One song in particular brings that dark day into sharp focus for me: “The Call Up,” probably one of the most eloquent anti-war, anti-killing ballads ever penned. The song goes beyond merely decrying war and killing; it emphasizes where the responsibility for atrocities lies: each individual must refuse to be complicit. This could well be the anthem for the courageous Israeli “Refusniks” — the 500+ Israeli soldiers who have refused to be complicit in Sharon’s war crimes and the daily US-sponsored killings in the Occupied Territories.

In honor of the late, great Joe Strummer, and as a warning of what may be coming in Iraq as well as in Israel/Palestine in the near future, here are the lyrics of “The Call Up” to remind us of what we must do in the coming, probably frightening, new year:

The Call Up

It’s up to you not to heed the call-up
and you must not act the way you were brought up
Who knows the reasons why you have grown up?
Who knows the plans or why they were drawn up?

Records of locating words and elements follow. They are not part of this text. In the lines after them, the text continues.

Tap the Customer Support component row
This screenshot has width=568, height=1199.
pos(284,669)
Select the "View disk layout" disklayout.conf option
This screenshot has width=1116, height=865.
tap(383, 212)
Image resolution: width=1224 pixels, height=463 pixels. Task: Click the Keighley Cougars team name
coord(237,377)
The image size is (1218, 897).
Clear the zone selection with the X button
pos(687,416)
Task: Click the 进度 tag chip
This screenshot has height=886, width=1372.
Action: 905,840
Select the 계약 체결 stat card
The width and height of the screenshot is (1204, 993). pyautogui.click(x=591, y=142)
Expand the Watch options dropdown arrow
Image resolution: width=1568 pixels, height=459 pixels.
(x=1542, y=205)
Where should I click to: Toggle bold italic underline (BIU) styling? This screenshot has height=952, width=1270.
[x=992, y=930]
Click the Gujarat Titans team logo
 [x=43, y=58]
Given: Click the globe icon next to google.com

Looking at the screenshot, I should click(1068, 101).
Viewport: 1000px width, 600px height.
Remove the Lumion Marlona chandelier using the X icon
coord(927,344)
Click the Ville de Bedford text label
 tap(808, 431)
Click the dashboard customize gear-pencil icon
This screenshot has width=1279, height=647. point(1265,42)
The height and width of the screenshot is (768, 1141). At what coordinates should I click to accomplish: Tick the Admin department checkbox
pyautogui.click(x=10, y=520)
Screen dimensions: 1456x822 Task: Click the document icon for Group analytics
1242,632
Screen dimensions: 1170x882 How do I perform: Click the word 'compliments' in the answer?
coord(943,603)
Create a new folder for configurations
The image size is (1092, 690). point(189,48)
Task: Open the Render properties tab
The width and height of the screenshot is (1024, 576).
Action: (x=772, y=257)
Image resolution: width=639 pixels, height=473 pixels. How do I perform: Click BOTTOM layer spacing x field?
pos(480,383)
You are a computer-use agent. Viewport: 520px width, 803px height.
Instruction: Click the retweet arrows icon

It’s up to you not to heed the call-up
I don’t wanna die!
It’s up to you not to hear the call-up
I don’t wanna kill!

For he who will die
Is he who will kill

Maybe I wanna see the wheatfields
Over Kiev and down to the sea

All the young people down the ages
They gladly marched off to die
Proud city fathers used to watch them
Tears in their eyes

There is a rose that I want to live for
Although, God knows, I may not have met her
There is a dance an’ I should be with her
There is a town – unlike any other

It’s up to you not to hear the call-up
and you must not act the way you were brought up
Who give you work an’ why should you do it?
At fifty five minutes past eleven
There is a rose…


Laurie King-Irani, former editor of Middle East Report, is one of the four founders of the Electronic Intifada and is North American Coordinator for the International Campaign for Justice for the Victims of Sabra & Shatila. She currently teaches Social Anthropology in British Columbia.